» TEXT PROVIDED

* * *

Day 253 - 21 May 96 - Page 42
1 MR. MORRIS: We are happy to take that course. In fact, I can
2 rearrange the meeting with the solicitor but I know that
3 the Haringey camp is very keen to have a meeting on that
4 day to sort things out, because there are all sorts of
5 questions, but we are happy to start 10.30 on Thursday here
6 and try and get Mr. Nicholson finished on that day.
7
8 MR. JUSTICE BELL: Yes, what I suggest, you do your best. If
9 the meeting must be on Thursday, rearrange it for some time
10 which means at least on Thursday we can sit until three
11 o'clock. Then we will call it a day until after the
12 vacation so far as this trial is concerned.
13
14 MR. MORRIS: I will do that.
15
16 MR. JUSTICE BELL: What about the draft interlocutory
17 Mr. Rampton?
18
19 MR. RAMPTON: My Lord, the Defendants need leave. As to the
20 No. 1, I have done the best I can. We have sent the
21 Defendants the names of all the inquiry agents we know, we
22 have told them there is one employed by Bishops whose name
23 we do not know, and never did know, and that is the end of
24 No. 1 so far as we are concerned. It may be very well be
25 the employer knows the name, but that is not knowledge
26 within the knowledge within the knowledge of McDonald's.

* * *

» DATASET RECORDS
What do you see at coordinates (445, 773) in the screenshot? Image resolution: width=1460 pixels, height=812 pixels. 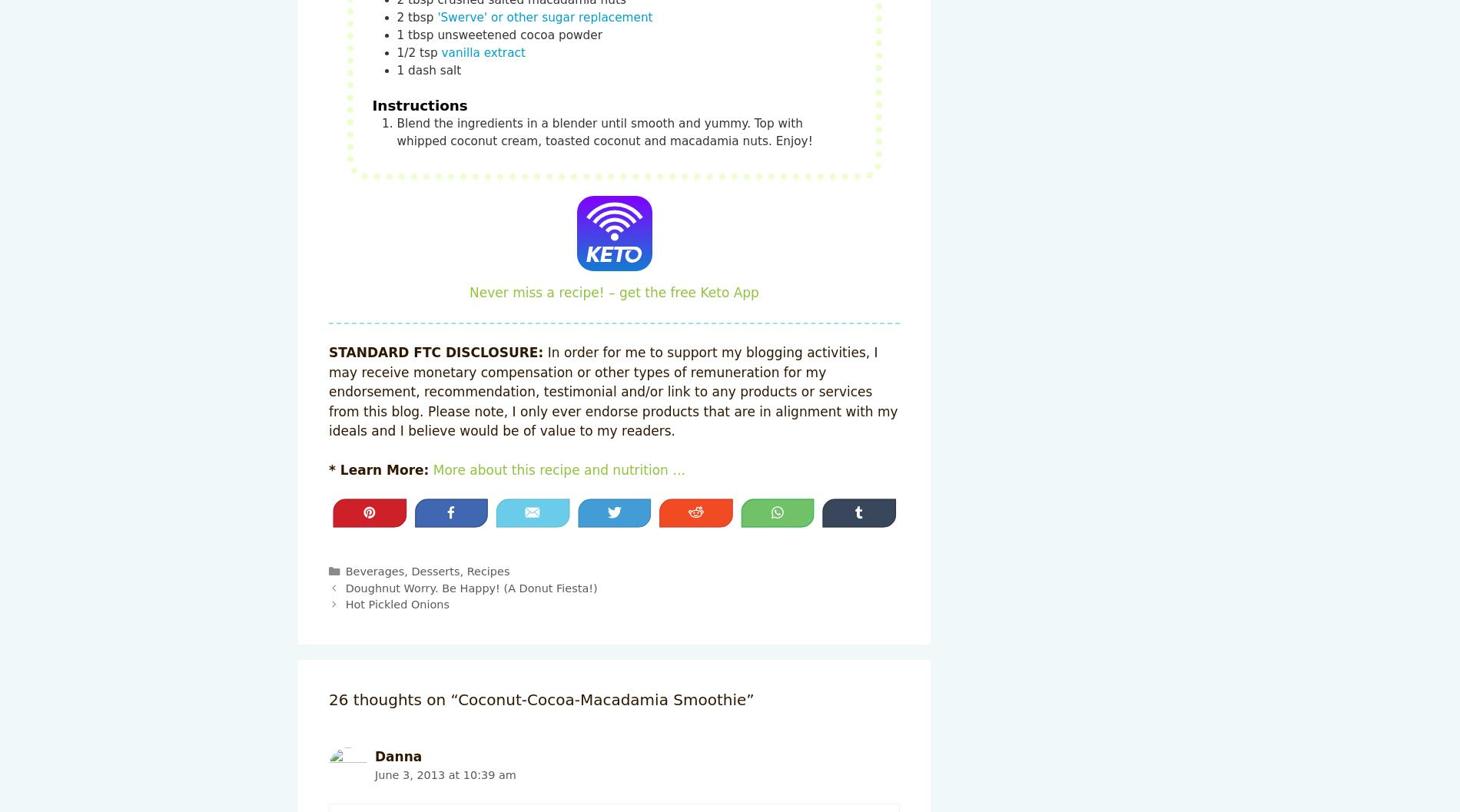 I see `'June 3, 2013 at 10:39 am'` at bounding box center [445, 773]. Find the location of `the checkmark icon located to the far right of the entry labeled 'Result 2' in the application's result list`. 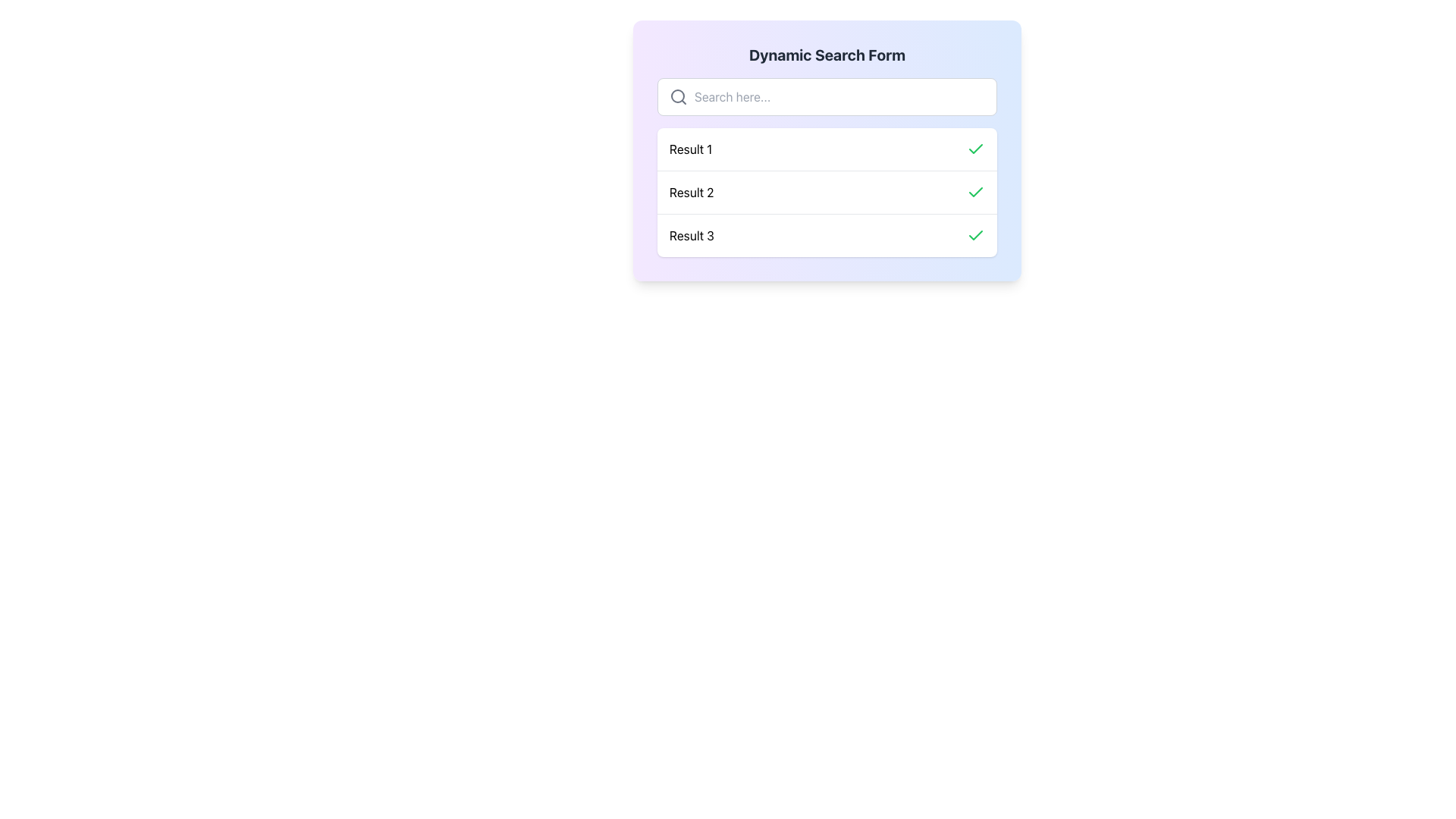

the checkmark icon located to the far right of the entry labeled 'Result 2' in the application's result list is located at coordinates (975, 234).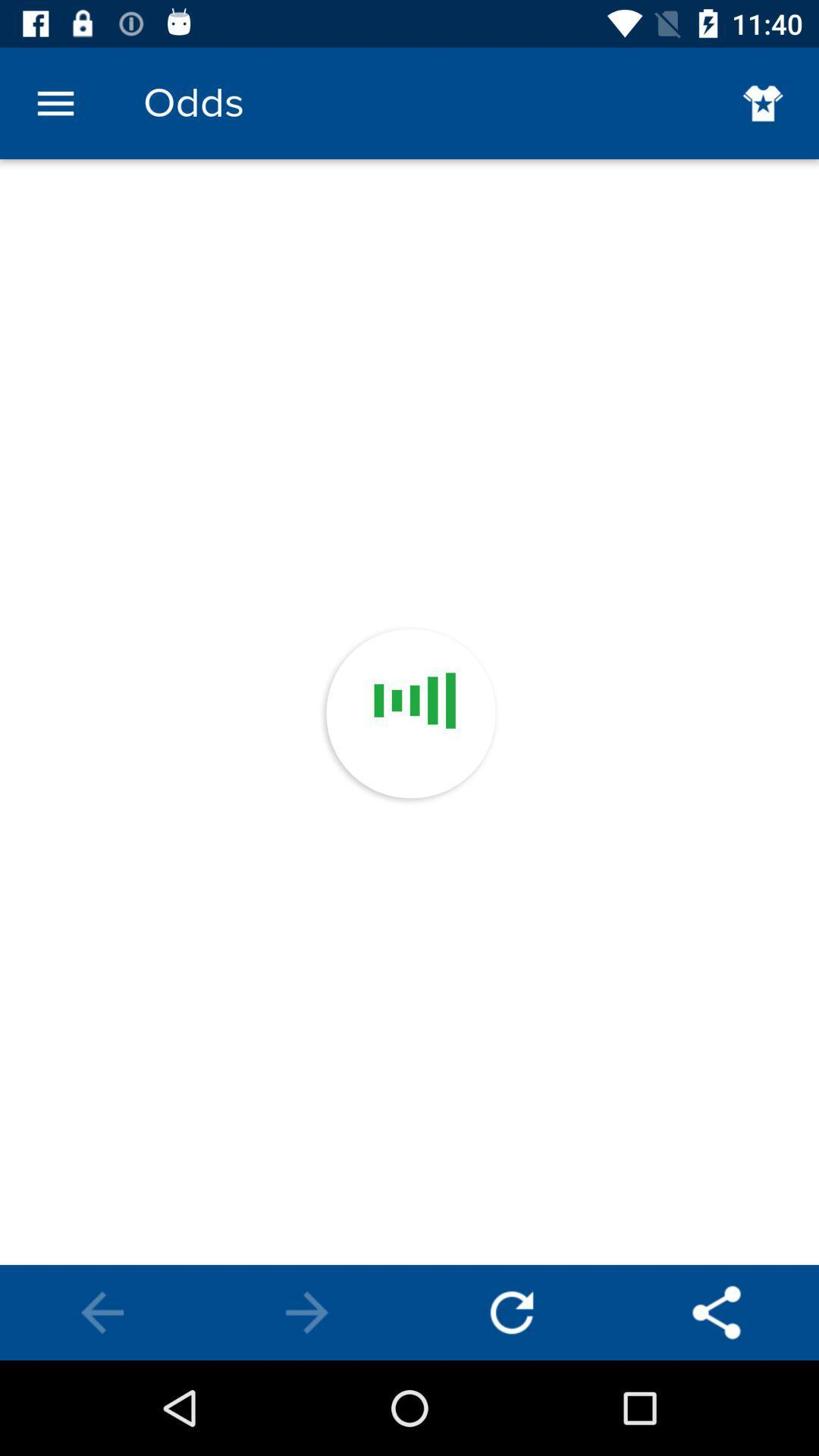  What do you see at coordinates (102, 1312) in the screenshot?
I see `go back` at bounding box center [102, 1312].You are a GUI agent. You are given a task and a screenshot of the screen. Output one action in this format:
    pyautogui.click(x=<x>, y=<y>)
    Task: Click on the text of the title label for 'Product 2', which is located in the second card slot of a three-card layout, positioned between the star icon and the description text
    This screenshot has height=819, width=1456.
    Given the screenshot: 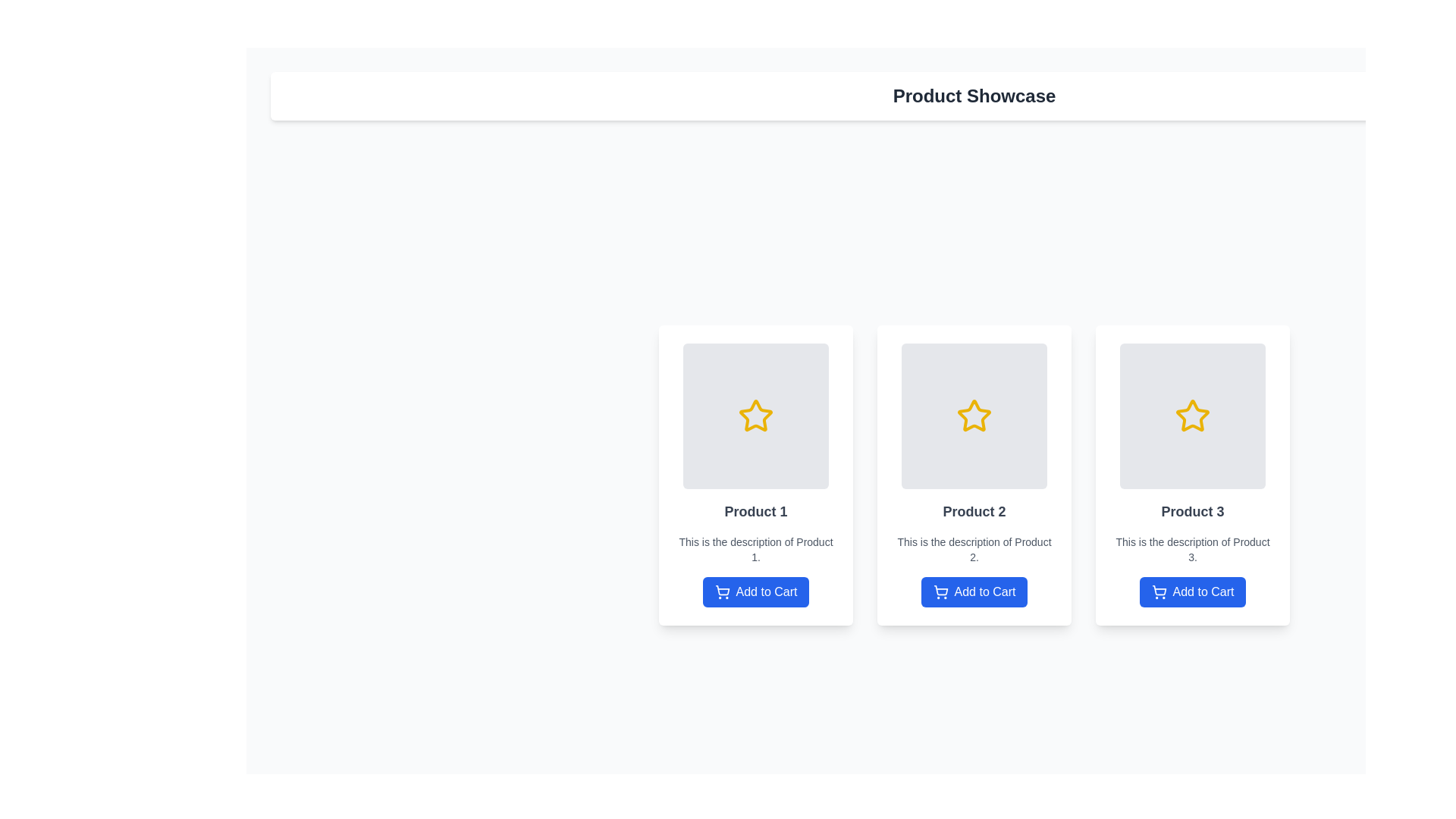 What is the action you would take?
    pyautogui.click(x=974, y=512)
    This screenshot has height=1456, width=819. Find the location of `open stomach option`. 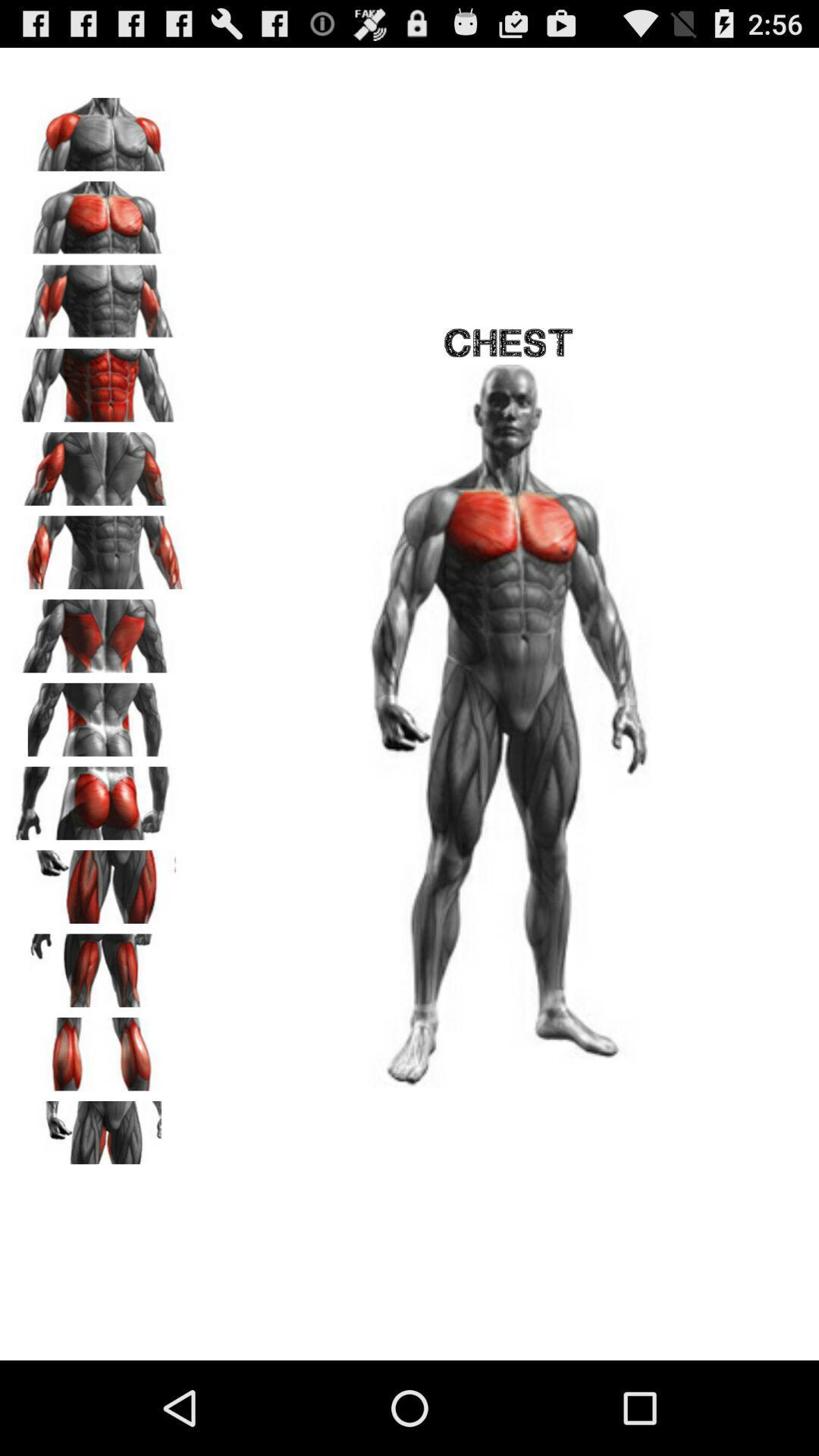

* * *

» ACTIVITY
Please quote the court transcript in full, word for word. The items have no connection to the court transcript.

» SOLUTION TO THIS EXERCISE
Day 253 - 21 May 96 - Page 42
1 MR. MORRIS: We are happy to take that course. In fact, I can
2 rearrange the meeting with the solicitor but I know that
3 the Haringey camp is very keen to have a meeting on that
4 day to sort things out, because there are all sorts of
5 questions, but we are happy to start 10.30 on Thursday here
6 and try and get Mr. Nicholson finished on that day.
7
8 MR. JUSTICE BELL: Yes, what I suggest, you do your best. If
9 the meeting must be on Thursday, rearrange it for some time
10 which means at least on Thursday we can sit until three
11 o'clock. Then we will call it a day until after the
12 vacation so far as this trial is concerned.
13
14 MR. MORRIS: I will do that.
15
16 MR. JUSTICE BELL: What about the draft interlocutory
17 Mr. Rampton?
18
19 MR. RAMPTON: My Lord, the Defendants need leave. As to the
20 No. 1, I have done the best I can. We have sent the
21 Defendants the names of all the inquiry agents we know, we
22 have told them there is one employed by Bishops whose name
23 we do not know, and never did know, and that is the end of
24 No. 1 so far as we are concerned. It may be very well be
25 the employer knows the name, but that is not knowledge
26 within the knowledge within the knowledge of McDonald's.